→ **Brief 1**
Answer these questions about the XFS truncate alignment discussion:
(a) Which function should the high-level code use to align the start and end of the file range to be removed?
(b) Which patch modifies xfs_can_free_eofblocks() to take alignment into account?
(c) What does the flag value 0010000 denote?

→ **Text block**
---*---

On 05/09/2024 22:47, Dave Chinner wrote:
If the start or end of the extent which needs unmapping is
unaligned then we convert that extent to unwritten and skip,
is it? (__xfs_bunmapi())
The high level code should be aligning the start and end of the
file range to be removed via xfs_inode_alloc_unitsize().
Is that the case for something like truncate? There we just say what is the
end block which we want to truncate to in
xfs_itruncate_extents_flags(new_size) ->
xfs_bunmapi_range(XFS_B_TO_FSB(new_size)), and that may not be alloc unit
aligned.
Ah, I thought we had that alignment in xfs_itruncate_extents_flags()
already, but if we don't then that's a bug that needs to be fixed.
AFAICS, forcealign behaviour is same as RT, so then this would be a
mainline bug, right?
> > We change the space reservation in xfs-setattr_size() for this case
(patch 9) but then don't do any alignment there - it relies on
xfs_itruncate_extents_flags() to do the right thing w.r.t. extent
removal alignment w.r.t. the new EOF.
i.e. The xfs_setattr_size() code takes care of EOF block zeroing and
page cache removal so the user doesn't see old data beyond EOF,
whilst xfs_itruncate_extents_flags() is supposed to take care of the
extent removal and the details of that operation (e.g. alignment).
So we should roundup the unmap block to the alloc unit, correct? I have
my doubts about that, and thought that xfs_bunmapi_range() takes care of
any alignment handling.
Patch 10 also modifies xfs_can_free_eofblocks() to take alignment
into account for the post-eof block removal, but doesn't change
xfs_free_eofblocks() at all. i.e it also relies on
xfs_itruncate_extents_flags() to do the right thing for force
aligned inodes.
What state should the blocks post-EOF blocks be? A simple example of
partially truncating an alloc unit is:
$xfs_io -c "extsize" mnt/file
[16384] mnt/file
$xfs_bmap -vvp mnt/file
mnt/file:
EXT: FILE-OFFSET BLOCK-RANGE AG AG-OFFSET TOTAL FLAGS
0: [0..20479]: 192..20671 0 (192..20671) 20480 000000
$truncate -s 10461184 mnt/file # 10M - 6FSB
$xfs_bmap -vvp mnt/file
mnt/file:
EXT: FILE-OFFSET BLOCK-RANGE AG AG-OFFSET TOTAL FLAGS
0: [0..20431]: 192..20623 0 (192..20623) 20432 000000
1: [20432..20447]: 20624..20639 0 (20624..20639) 16 010000
FLAG Values:
0010000 Unwritten preallocated extent
Is that incorrect state?

---*---

→ **Brief 2**
Count the lines of the listing below that contain the string "computer", and state only that number.

→ **Records for the exercise**
---*---

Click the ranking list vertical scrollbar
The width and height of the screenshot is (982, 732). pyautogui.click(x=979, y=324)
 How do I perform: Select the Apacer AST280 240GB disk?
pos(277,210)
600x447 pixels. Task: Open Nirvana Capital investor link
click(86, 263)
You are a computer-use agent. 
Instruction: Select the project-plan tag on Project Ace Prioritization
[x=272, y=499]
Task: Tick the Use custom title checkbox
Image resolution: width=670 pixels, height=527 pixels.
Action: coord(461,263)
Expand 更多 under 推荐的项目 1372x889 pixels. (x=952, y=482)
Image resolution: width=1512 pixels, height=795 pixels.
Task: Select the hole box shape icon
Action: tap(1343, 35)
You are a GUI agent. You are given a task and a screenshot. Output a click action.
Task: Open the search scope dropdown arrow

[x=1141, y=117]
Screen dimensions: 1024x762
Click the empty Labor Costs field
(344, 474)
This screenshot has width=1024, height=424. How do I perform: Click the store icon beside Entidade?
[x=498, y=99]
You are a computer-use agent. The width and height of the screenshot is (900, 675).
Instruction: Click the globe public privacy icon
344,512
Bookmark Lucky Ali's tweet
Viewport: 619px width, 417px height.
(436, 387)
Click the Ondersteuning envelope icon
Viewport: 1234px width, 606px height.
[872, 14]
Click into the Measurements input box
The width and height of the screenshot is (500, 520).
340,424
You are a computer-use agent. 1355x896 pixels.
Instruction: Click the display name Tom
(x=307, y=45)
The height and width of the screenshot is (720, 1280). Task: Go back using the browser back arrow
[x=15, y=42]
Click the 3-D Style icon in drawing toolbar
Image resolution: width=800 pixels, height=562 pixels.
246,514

---*---

→ **Exercise response 1**
(a) xfs_inode_alloc_unitsize()
(b) Patch 10
(c) Unwritten preallocated extent

→ **Exercise response 2**
3